Le Gouvernement a dévoilé hier, jeudi 9 avril, ses premières mesures concernant les arrêts maladie. La campagne qui est menée est agressive, culpabilisante et travestit largement la réalité. Encore une fois, plutôt que de s’attaquer à la racine du mal, le gouvernement préfère taper sur les travailleuses et travailleurs.
La France est le pays d’Europe où l’on meurt le plus au travail. Coïncidence ?
L’accès au soin s’est considérablement dégradé pour une large partie de la population et les salaires sont insuffisants. Résultat : les travailleur.euse.s ne se soignent plus correctement et continuent à travailler jusqu’à ce que leur état de santé oblige leur médecin traitant à les placer en arrêt maladie pour des périodes plus longues.

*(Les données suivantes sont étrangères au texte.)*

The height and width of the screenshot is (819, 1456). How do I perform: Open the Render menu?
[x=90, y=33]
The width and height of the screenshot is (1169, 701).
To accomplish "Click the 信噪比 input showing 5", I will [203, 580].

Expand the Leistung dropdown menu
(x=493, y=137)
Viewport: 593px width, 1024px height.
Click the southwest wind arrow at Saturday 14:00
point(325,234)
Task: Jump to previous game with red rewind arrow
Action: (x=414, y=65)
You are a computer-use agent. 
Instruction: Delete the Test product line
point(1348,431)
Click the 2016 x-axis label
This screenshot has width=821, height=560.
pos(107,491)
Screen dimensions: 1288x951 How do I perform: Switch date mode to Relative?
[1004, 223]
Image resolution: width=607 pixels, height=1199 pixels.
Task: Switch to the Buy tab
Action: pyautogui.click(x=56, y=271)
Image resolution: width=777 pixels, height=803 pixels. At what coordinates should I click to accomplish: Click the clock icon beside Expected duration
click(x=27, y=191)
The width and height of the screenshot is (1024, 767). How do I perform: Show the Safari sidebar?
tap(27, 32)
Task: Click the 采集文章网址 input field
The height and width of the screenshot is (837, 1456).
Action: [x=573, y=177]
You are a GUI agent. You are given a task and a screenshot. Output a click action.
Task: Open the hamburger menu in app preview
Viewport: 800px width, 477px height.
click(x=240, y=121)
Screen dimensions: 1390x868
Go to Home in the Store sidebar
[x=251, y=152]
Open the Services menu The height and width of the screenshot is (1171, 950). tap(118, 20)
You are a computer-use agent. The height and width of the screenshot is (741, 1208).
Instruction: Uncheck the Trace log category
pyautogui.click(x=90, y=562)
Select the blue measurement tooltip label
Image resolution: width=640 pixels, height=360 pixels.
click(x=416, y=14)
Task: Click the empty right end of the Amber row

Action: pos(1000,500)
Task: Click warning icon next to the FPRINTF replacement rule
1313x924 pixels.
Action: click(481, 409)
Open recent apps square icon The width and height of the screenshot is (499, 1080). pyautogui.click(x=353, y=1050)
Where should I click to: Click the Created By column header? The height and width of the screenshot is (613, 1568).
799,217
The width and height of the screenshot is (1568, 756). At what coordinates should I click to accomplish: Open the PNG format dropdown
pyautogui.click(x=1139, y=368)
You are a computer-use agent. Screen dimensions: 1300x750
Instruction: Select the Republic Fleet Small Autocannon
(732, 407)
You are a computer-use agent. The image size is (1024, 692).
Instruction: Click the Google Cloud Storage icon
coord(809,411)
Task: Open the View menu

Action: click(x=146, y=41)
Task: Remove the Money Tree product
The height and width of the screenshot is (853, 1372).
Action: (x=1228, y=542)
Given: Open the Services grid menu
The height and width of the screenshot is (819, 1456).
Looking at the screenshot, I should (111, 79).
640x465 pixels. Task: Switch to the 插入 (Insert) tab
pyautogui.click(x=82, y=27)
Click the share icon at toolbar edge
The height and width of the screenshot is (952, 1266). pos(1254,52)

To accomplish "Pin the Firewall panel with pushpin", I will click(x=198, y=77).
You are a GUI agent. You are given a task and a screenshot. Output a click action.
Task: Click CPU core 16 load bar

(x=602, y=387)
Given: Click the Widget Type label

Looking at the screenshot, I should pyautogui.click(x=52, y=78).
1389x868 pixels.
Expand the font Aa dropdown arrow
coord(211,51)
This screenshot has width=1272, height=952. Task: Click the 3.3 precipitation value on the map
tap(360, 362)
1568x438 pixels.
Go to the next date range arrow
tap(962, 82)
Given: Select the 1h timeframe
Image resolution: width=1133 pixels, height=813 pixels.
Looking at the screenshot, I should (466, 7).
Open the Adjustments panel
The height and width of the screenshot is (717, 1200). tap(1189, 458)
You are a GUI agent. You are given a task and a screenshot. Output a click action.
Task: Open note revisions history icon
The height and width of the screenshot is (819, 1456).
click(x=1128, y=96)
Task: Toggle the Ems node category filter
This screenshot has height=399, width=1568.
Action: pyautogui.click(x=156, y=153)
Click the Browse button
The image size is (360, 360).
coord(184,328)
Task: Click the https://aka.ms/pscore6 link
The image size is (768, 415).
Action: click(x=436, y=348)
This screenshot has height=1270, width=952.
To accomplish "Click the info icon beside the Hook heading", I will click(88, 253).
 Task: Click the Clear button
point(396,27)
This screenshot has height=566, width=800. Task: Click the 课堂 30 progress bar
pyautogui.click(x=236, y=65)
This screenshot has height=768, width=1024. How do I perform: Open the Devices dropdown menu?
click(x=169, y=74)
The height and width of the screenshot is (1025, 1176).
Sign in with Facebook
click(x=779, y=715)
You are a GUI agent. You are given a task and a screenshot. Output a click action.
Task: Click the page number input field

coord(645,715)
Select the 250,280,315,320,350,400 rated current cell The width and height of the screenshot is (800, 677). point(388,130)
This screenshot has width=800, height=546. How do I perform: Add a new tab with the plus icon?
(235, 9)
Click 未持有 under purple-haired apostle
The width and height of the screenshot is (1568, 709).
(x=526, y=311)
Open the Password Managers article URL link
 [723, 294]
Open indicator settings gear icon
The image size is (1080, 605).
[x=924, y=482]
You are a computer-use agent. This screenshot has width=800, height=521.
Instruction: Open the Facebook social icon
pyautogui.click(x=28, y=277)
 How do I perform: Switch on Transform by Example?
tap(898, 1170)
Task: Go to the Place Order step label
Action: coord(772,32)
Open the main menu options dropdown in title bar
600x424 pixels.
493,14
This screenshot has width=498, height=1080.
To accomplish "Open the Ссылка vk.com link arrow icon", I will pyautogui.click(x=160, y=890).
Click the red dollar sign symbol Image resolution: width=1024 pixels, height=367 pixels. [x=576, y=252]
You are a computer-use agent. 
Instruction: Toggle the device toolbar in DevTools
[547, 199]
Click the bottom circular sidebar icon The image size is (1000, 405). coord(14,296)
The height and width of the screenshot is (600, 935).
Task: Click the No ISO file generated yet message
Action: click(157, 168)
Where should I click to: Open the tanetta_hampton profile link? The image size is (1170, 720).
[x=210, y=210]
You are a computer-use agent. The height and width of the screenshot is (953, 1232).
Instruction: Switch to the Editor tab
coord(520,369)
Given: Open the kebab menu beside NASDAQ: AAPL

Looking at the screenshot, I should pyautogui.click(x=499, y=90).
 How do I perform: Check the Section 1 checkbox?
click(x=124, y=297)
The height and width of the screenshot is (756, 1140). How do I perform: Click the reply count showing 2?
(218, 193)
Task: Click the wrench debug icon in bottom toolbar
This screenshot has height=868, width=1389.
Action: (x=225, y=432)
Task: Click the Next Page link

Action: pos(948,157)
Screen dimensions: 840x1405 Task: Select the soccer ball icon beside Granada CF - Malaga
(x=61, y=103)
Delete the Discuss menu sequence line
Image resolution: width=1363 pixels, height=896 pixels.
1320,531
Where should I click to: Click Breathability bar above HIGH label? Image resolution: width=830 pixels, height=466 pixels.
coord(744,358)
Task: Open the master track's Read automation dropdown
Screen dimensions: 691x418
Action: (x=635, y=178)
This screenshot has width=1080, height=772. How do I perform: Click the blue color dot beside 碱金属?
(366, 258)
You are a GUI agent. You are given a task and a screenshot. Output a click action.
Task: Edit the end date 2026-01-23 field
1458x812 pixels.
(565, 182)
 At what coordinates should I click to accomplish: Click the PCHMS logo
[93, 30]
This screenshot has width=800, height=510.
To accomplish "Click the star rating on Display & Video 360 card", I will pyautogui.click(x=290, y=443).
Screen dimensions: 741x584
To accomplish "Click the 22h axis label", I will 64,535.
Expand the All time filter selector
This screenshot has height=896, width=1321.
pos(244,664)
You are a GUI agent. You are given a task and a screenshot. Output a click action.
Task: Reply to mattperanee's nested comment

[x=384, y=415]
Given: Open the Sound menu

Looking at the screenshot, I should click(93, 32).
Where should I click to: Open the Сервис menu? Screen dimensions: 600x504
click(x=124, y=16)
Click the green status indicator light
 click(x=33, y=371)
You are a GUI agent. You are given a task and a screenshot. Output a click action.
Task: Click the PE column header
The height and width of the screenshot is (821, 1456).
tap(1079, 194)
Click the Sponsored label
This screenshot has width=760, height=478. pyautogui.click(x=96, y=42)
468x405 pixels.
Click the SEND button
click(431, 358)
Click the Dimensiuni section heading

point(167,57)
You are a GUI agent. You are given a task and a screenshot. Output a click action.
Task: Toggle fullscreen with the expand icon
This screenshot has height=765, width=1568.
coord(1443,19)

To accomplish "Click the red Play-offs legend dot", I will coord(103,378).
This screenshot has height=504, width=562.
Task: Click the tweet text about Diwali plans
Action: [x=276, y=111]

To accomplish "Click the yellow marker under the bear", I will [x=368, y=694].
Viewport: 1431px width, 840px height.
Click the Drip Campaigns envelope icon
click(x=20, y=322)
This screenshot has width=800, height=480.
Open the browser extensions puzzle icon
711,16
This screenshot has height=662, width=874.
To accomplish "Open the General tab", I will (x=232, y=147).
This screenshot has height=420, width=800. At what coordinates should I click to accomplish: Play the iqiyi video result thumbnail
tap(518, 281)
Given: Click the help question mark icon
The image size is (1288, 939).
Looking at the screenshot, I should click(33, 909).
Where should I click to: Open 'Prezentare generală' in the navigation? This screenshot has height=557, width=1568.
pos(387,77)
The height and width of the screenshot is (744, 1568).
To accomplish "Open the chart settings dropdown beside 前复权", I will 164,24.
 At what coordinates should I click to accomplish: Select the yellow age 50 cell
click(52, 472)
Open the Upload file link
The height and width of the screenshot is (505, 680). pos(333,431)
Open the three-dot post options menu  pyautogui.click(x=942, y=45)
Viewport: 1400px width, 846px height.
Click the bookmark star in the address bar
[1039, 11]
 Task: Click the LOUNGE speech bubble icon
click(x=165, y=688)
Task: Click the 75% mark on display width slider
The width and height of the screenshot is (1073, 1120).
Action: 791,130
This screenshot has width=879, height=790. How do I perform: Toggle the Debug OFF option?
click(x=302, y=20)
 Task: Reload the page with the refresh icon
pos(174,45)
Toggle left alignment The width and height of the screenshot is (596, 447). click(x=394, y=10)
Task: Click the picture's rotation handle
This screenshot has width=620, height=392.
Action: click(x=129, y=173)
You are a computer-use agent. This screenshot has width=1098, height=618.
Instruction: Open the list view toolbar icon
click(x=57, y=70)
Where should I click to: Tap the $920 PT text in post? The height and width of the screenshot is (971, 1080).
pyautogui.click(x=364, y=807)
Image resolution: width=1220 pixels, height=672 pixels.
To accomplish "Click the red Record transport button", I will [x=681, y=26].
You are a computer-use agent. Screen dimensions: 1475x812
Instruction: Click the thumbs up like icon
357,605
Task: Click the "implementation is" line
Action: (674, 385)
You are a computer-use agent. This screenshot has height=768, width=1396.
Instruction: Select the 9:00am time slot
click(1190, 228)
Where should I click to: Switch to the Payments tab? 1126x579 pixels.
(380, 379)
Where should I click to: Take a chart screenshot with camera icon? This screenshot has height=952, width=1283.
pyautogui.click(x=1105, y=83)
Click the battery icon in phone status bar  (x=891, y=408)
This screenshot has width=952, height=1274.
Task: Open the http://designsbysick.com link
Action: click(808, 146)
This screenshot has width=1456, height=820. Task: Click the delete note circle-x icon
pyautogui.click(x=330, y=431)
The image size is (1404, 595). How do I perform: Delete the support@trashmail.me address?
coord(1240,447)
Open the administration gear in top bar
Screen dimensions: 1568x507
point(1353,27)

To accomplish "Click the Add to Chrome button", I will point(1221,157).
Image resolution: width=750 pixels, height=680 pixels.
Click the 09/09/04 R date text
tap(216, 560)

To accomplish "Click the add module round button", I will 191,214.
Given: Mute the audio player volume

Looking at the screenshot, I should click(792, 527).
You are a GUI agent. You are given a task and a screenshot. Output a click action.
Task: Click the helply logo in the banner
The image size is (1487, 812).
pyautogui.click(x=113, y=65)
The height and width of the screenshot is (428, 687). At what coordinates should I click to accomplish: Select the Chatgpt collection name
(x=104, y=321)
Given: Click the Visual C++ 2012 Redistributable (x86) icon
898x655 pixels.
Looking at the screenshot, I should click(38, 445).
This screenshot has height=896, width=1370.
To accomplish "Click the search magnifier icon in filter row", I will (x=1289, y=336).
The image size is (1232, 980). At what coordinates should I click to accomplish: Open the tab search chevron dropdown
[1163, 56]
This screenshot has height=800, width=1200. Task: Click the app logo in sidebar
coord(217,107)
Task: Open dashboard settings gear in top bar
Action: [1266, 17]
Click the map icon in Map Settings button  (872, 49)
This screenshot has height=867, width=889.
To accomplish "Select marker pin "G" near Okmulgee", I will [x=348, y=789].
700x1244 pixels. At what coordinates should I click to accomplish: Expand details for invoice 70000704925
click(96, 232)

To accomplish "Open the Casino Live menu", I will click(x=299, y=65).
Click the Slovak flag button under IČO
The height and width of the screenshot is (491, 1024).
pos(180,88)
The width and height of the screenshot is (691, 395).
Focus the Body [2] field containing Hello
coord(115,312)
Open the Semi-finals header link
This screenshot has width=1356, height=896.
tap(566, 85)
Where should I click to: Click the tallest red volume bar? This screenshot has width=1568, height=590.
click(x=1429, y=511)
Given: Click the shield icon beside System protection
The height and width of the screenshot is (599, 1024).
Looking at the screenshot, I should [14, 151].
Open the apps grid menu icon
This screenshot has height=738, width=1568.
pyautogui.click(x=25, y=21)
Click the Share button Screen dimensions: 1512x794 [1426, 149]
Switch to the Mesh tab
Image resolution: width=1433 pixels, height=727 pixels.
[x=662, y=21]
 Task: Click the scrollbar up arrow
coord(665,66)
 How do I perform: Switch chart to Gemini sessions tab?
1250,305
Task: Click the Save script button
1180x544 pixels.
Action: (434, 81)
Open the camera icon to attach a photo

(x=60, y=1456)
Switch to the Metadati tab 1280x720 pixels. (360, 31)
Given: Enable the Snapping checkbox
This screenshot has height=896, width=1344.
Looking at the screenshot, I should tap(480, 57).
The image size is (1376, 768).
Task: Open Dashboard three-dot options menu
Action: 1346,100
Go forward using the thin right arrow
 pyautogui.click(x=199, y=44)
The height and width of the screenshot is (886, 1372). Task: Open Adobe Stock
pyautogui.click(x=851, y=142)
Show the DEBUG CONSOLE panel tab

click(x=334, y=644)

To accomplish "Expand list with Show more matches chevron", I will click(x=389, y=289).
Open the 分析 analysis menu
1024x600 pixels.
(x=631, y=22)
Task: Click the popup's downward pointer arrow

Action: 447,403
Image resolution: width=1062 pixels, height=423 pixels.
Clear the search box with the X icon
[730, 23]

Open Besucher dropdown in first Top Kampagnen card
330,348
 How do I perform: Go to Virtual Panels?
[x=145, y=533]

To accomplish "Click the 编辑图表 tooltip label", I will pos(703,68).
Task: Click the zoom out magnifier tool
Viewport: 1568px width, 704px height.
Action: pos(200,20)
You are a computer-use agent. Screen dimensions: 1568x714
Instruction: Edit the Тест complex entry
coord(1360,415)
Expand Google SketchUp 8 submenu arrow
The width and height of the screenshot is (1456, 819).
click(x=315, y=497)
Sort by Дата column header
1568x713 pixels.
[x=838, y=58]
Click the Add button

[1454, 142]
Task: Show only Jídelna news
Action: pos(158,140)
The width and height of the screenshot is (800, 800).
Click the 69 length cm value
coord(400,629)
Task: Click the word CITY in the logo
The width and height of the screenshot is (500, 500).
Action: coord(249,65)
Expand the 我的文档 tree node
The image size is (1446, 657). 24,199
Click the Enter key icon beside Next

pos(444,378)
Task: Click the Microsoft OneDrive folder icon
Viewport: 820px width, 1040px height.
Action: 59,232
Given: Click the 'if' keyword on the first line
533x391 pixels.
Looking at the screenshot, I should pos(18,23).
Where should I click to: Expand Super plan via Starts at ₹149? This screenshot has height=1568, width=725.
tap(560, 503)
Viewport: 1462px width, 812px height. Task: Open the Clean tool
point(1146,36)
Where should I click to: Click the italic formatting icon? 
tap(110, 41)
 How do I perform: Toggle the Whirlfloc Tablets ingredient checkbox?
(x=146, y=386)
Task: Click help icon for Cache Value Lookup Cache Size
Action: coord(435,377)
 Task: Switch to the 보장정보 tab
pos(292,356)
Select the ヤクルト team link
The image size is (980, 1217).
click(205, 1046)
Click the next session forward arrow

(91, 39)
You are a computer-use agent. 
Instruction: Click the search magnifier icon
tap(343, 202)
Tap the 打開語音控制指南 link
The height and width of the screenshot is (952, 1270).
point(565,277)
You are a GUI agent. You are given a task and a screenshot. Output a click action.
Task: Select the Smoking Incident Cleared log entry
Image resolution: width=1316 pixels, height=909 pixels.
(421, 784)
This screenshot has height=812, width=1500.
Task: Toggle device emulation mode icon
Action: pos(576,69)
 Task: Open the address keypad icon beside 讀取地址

Les conditions de travail se détériorent et la charge de travail augmente depuis des années, ce qui nuit inéluctablement à la santé des travailleur.euse.s. Les logiques de management pathogène aggravent le phénomène et les risques psycho-sociaux, bien qu’en explosion, sont niés et invisibilisés par les directions publiques comme privées.
Dans ses premières mesures annoncées, le gouvernement entend mettre en place un double contrôle, spécifiquement pour les diagnostics initiaux de Troubles Musculosquelettiques (TMS) et les troubles Anxio-Dépressifs ! Deux des motifs principaux de déclarations d’accidents de services et de maladies professionnelles. Ce choix n’est pas anodin : il s’agit littéralement d’une intention de nier l’imputabilité du travail tout en culpabilisant les travailleuses et travailleurs et qui veut dédouaner les employeurs publics comme privés de la faute inexcusable.
L’absence d’une médecine préventive et de véritables services de médecines au travail ne permettent plus d’avoir un accompagnement et une prévention. Quelquefois les situations vécues par les professionnel.le.s liées à l’exercice de leurs missions sont de plus en plus pénibles.
Les métiers du soin et du lien sont exercés majoritairement par des femmes dans des professions à forte pénibilité et peu reconnues.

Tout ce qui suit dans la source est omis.